De la présentation sur le séminaire IFP Deep Saline Aquifers for storage de Mai 2009, je retiens cinq techniques pour faciliter l'injection, c'est à dire éviter une surpression excessive:
- L'aspirateur: On fore des puits de "production de saumure" qui enlèvent l'eau pour faire de la place au CO2 (et avec cette eau on fait quoi ?).
- Le prélavage: Avant d'injecter le CO2, on peut injecter de l'eau douce 10 heures pour pousser la saumure autour du puits, et éviter ainsi la précipitation de sel qui boucherait les pores.
- Le pastis: On mélange 15% de saumure à 85% de CO2 pour que cela diffuse plus uniformément donc mieux dans la roche.

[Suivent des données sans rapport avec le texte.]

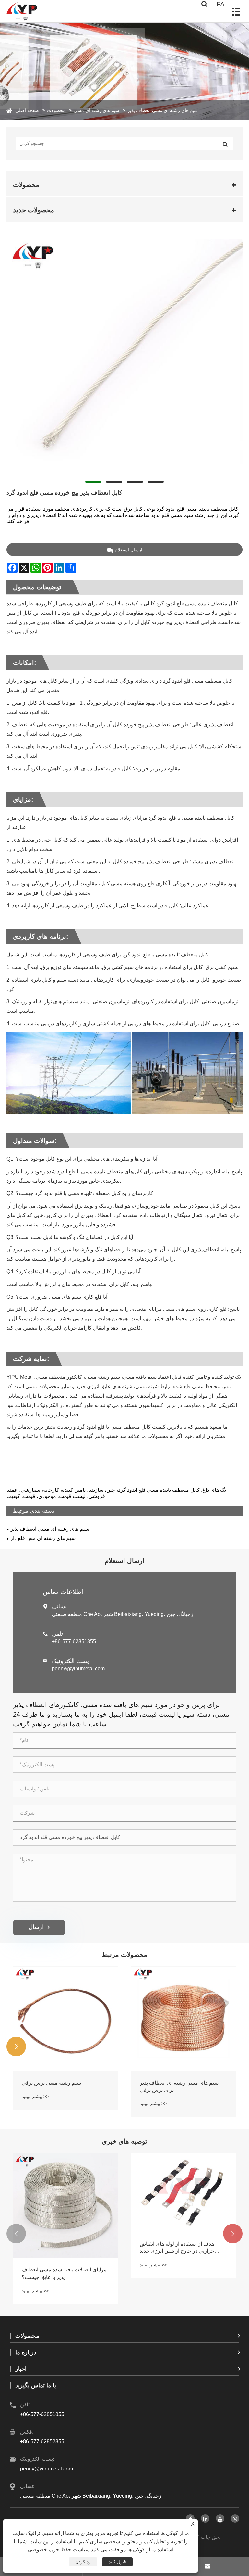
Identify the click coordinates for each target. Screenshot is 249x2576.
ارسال (39, 1927)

- Le pousse-plume: Après l'injection du CO2, on remet 25% en masse de saumure pour faciliter la dissolution.
- La répartition: Utiliser plusieurs petits puits plutôt qu'un gros. Le coup du puits horizontal ça marche en offshore parce que de toutes façon ils doivent tous partir d'une plateforme sous-marine unique, donc on creuse déjà en biais à la base. Mais à terre on creuse droit.

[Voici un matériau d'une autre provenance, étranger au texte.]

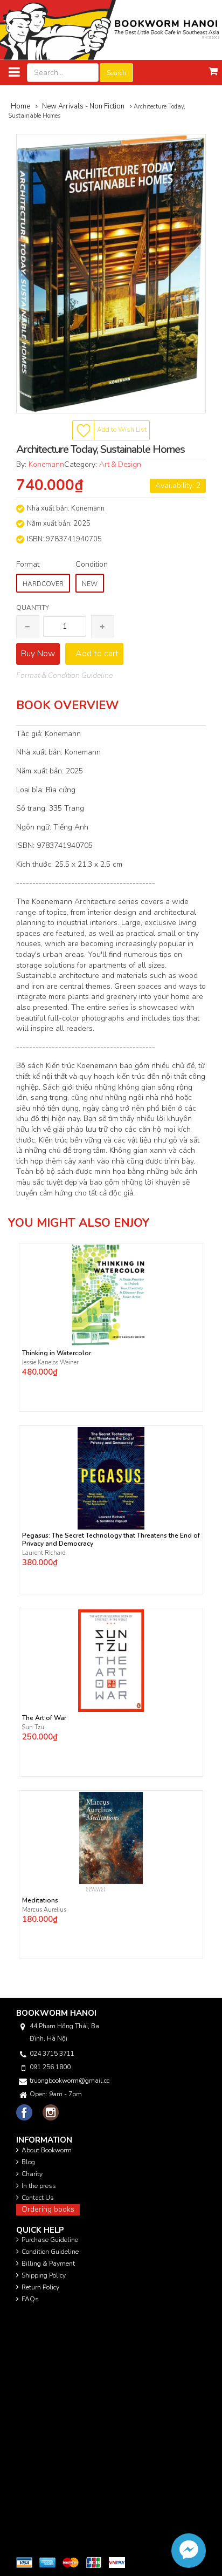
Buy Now (38, 654)
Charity (32, 2174)
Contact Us (38, 2197)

Je retiens aussi que faire de la géothermie avec du CO2 comme fluide caloporteur à la place de l'eau = mauvaise idée. À 5% de fuite, c'est trois fois pire qu'une centrale à charbon au niveau émissions.
Sur la Conférence de Trondheim 2009 à laquelle j'avais fait un saut, je retiens les nouvelles estimation des capacités de stockage en gisement de gaz déplété par T. Aiken (IEA-GHG). En prenant en compte le rapprochement sources/puits, 11 Gt pour l'europe de l'ouest, 47 Gt à l'Est, 160 Gt pour le Monde.

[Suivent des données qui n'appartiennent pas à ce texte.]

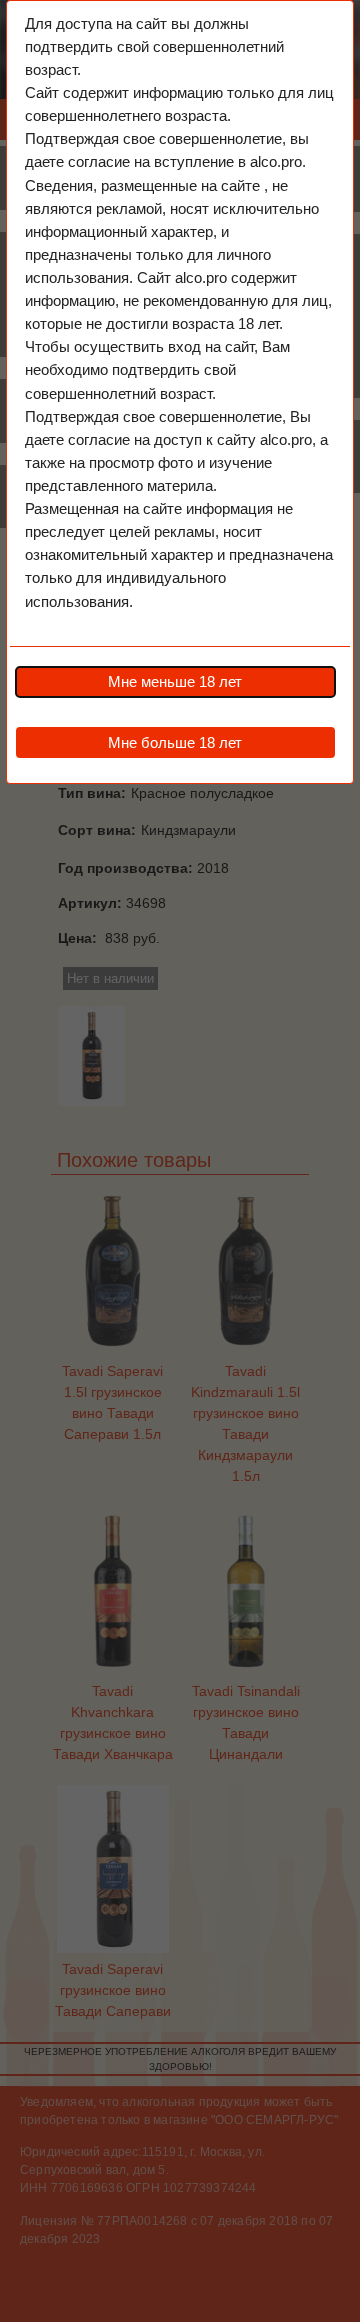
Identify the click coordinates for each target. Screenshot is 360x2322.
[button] (175, 682)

On a aussi vu les belles images de soulèvement du sol à In Salah obtenues par interférométrie radar à ouverture synthétique (par satellite quoi). Ça monte de 5mm par an autour des sites d'injection, et par contre ça subside là où ils minent du gaz. Au niveau de la modélisation, toujours rien vu sur la dispersion du CO2 atmosphérique en fonction des vents et de la topographie. Il y a peut être un besoin de recherche là. J'ai ouï dire que les pétroliers s'intéressaient plus à la connaissance de la roche réservoir qu'à la couverture, au dam des stockeurs de CO2. Et aussi qu'à Ketzin, DE, où le projet de recherche s'est relativement bien passé, un facteur positif pour la communauté locale a été le maintien sur place de la caserne de pompiers.
J'ai rendu compte du 1er séminaire IEA GHG SRN organisé au CIRED avec le soutien de la Chaire CTSC. Le rapport du séminaire n'est pas encore publié en ligne, mais il sera envoyé aux membres de la Chaire dès que finalisé. Le guide de bonnes pratiques américain sur l'engagement des communautés locales a intéressé certains participants.